(Beginning of Record excerpts)
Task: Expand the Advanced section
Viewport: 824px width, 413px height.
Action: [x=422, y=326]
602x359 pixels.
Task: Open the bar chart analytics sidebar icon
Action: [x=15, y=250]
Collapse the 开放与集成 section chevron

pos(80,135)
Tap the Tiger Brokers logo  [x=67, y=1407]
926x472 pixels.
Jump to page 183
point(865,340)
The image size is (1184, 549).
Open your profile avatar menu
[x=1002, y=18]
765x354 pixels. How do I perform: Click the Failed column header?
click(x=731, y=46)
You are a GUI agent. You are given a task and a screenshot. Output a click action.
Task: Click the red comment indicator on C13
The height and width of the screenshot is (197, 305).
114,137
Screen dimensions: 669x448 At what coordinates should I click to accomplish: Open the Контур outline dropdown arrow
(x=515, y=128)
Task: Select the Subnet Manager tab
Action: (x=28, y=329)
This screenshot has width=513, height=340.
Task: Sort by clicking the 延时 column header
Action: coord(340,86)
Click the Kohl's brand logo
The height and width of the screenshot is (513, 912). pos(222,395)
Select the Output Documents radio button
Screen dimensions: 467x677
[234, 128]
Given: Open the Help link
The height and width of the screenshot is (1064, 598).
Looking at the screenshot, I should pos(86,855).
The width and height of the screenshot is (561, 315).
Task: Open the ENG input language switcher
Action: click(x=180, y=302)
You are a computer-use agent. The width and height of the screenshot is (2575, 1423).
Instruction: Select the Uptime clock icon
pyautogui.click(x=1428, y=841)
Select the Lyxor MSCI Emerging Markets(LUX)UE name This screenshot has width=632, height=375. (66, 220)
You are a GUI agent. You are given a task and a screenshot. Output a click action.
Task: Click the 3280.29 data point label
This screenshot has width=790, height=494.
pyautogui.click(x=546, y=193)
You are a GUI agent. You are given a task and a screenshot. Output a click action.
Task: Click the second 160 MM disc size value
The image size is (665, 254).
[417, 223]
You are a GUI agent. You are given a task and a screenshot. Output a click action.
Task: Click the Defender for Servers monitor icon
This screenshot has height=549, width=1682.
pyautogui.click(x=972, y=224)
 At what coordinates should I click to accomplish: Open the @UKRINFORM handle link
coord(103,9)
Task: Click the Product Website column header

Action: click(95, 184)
(End of Record excerpts)
What you will do
The answer is every entry, copied word for word.

Worked solution
Task: Expand the Advanced section
Viewport: 824px width, 413px height.
Action: [x=422, y=326]
602x359 pixels.
Task: Open the bar chart analytics sidebar icon
Action: [x=15, y=250]
Collapse the 开放与集成 section chevron

pos(80,135)
Tap the Tiger Brokers logo  [x=67, y=1407]
926x472 pixels.
Jump to page 183
point(865,340)
The image size is (1184, 549).
Open your profile avatar menu
[x=1002, y=18]
765x354 pixels. How do I perform: Click the Failed column header?
click(x=731, y=46)
You are a GUI agent. You are given a task and a screenshot. Output a click action.
Task: Click the red comment indicator on C13
The height and width of the screenshot is (197, 305).
114,137
Screen dimensions: 669x448 At what coordinates should I click to accomplish: Open the Контур outline dropdown arrow
(x=515, y=128)
Task: Select the Subnet Manager tab
Action: (x=28, y=329)
This screenshot has width=513, height=340.
Task: Sort by clicking the 延时 column header
Action: coord(340,86)
Click the Kohl's brand logo
The height and width of the screenshot is (513, 912). pos(222,395)
Select the Output Documents radio button
Screen dimensions: 467x677
[234, 128]
Given: Open the Help link
The height and width of the screenshot is (1064, 598).
Looking at the screenshot, I should pos(86,855).
The width and height of the screenshot is (561, 315).
Task: Open the ENG input language switcher
Action: click(x=180, y=302)
You are a computer-use agent. The width and height of the screenshot is (2575, 1423).
Instruction: Select the Uptime clock icon
pyautogui.click(x=1428, y=841)
Select the Lyxor MSCI Emerging Markets(LUX)UE name This screenshot has width=632, height=375. (66, 220)
You are a GUI agent. You are given a task and a screenshot. Output a click action.
Task: Click the 3280.29 data point label
This screenshot has width=790, height=494.
pyautogui.click(x=546, y=193)
You are a GUI agent. You are given a task and a screenshot. Output a click action.
Task: Click the second 160 MM disc size value
The image size is (665, 254).
[417, 223]
You are a GUI agent. You are given a task and a screenshot. Output a click action.
Task: Click the Defender for Servers monitor icon
This screenshot has height=549, width=1682.
pyautogui.click(x=972, y=224)
 At what coordinates should I click to accomplish: Open the @UKRINFORM handle link
coord(103,9)
Task: Click the Product Website column header

Action: click(95, 184)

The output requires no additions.